Question
Kauffman has bonds outstanding with a face value of $1,000 and 10 years left until maturity. They have an 11% annual coupon payment, and their
Kauffman has bonds outstanding with a face value of $1,000 and 10 years left until maturity. They have an 11% annual coupon payment, and their current price is $1,175.
A. What is the yield to maturity?
B. What is the yield to call AND the yield to maturity if they are called in 5 years, 6 years, 7 years and 9 years? Prepare in excel for (a, b and d).
C. Which yield might investors expect to earn on the bonds? Why?

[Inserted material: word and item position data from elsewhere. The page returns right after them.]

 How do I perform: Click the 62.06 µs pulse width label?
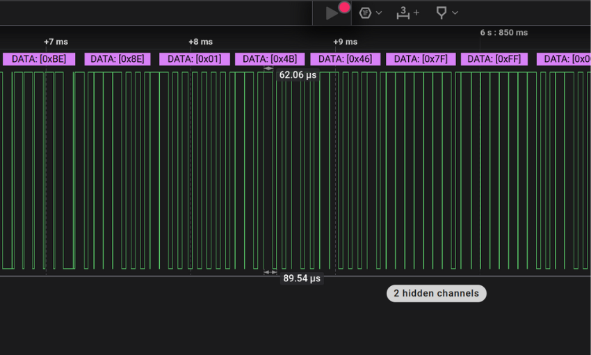[298, 74]
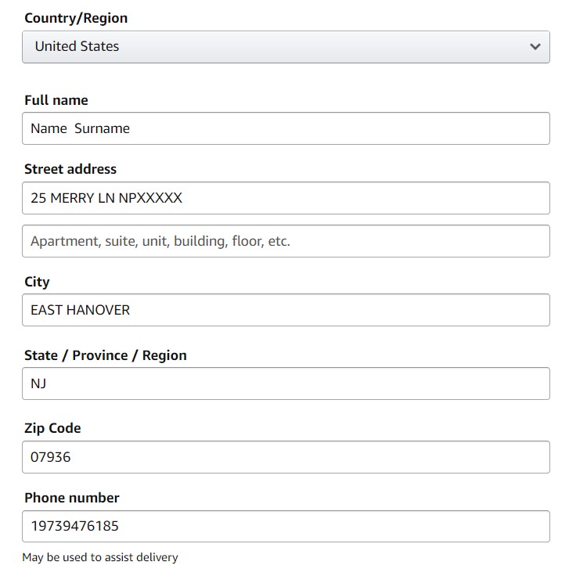Click the Zip Code label
This screenshot has width=587, height=569.
[x=52, y=428]
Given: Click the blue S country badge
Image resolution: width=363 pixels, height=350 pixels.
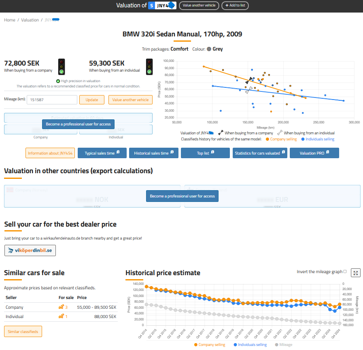Looking at the screenshot, I should point(151,5).
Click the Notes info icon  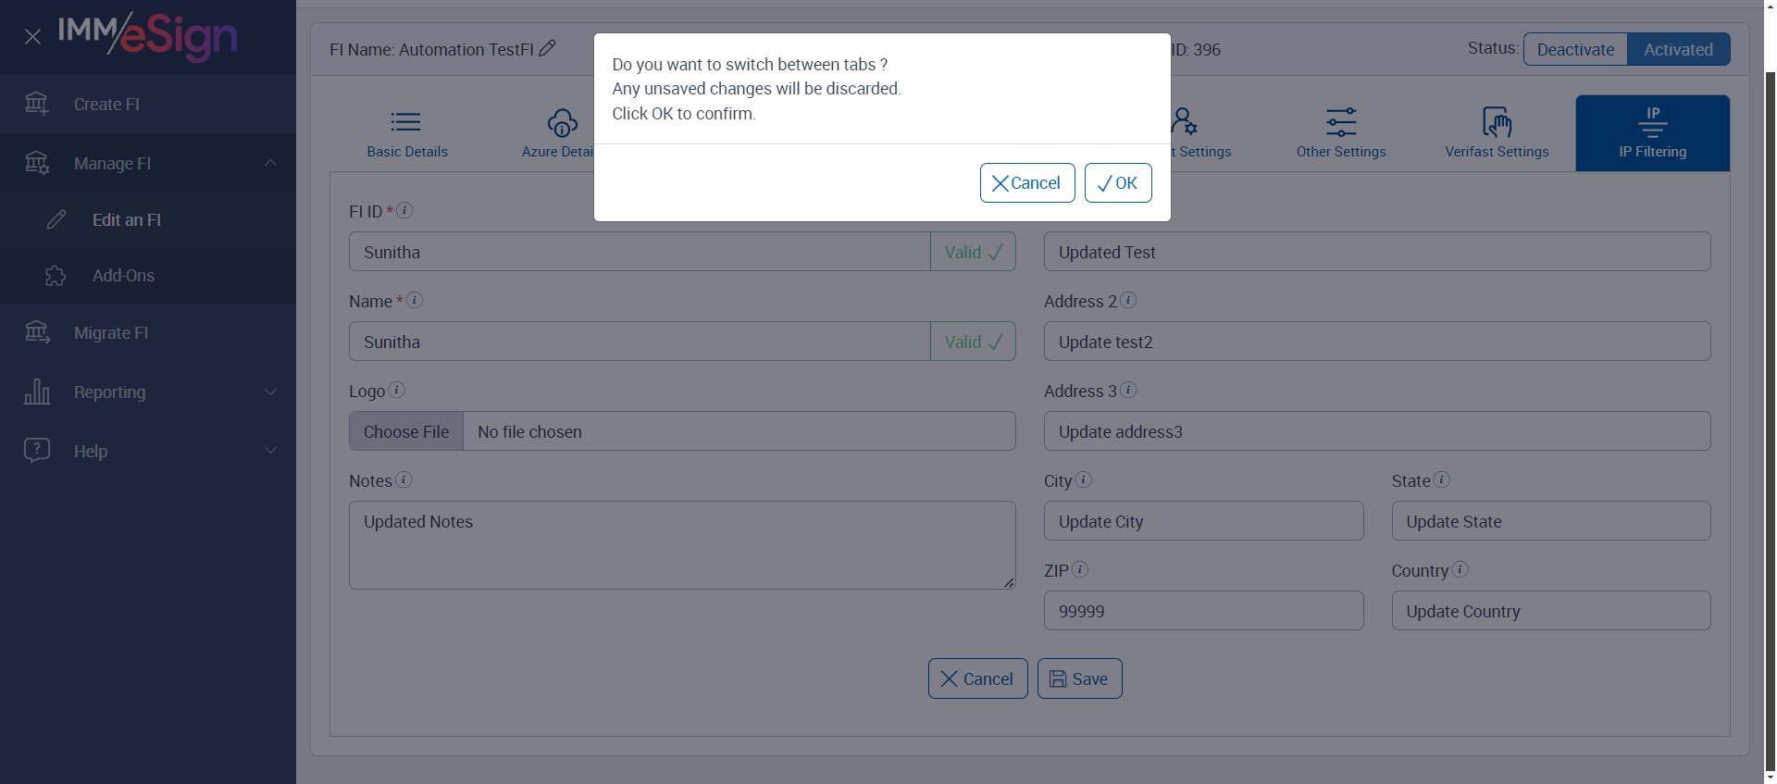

D. The bond's indenture that the call provision gives the firm the right to call the bonds at the end of each year beginning in year 5. In year 5, the bonds may be called at 109% of face value; but in each of the 4 years, the call percentage will decline by 1%. Thus, in year 6, they may be called at 108% of face value; in year 7 they may be called at 107% of face value; and so forth. If the yield curve is horizontal and interest rates remain at their current level, when is the latest that investors might expect the firm to call the bonds?
1. Explain with detailed explanation of the conclusion reached concerning whether or not to call the bond before maturity.
2. If your recommendation is to call the bond early, explain when to call the bond and rationale.
3. Discuss the advantages and disadvantages of using a long term loan instead of a bond.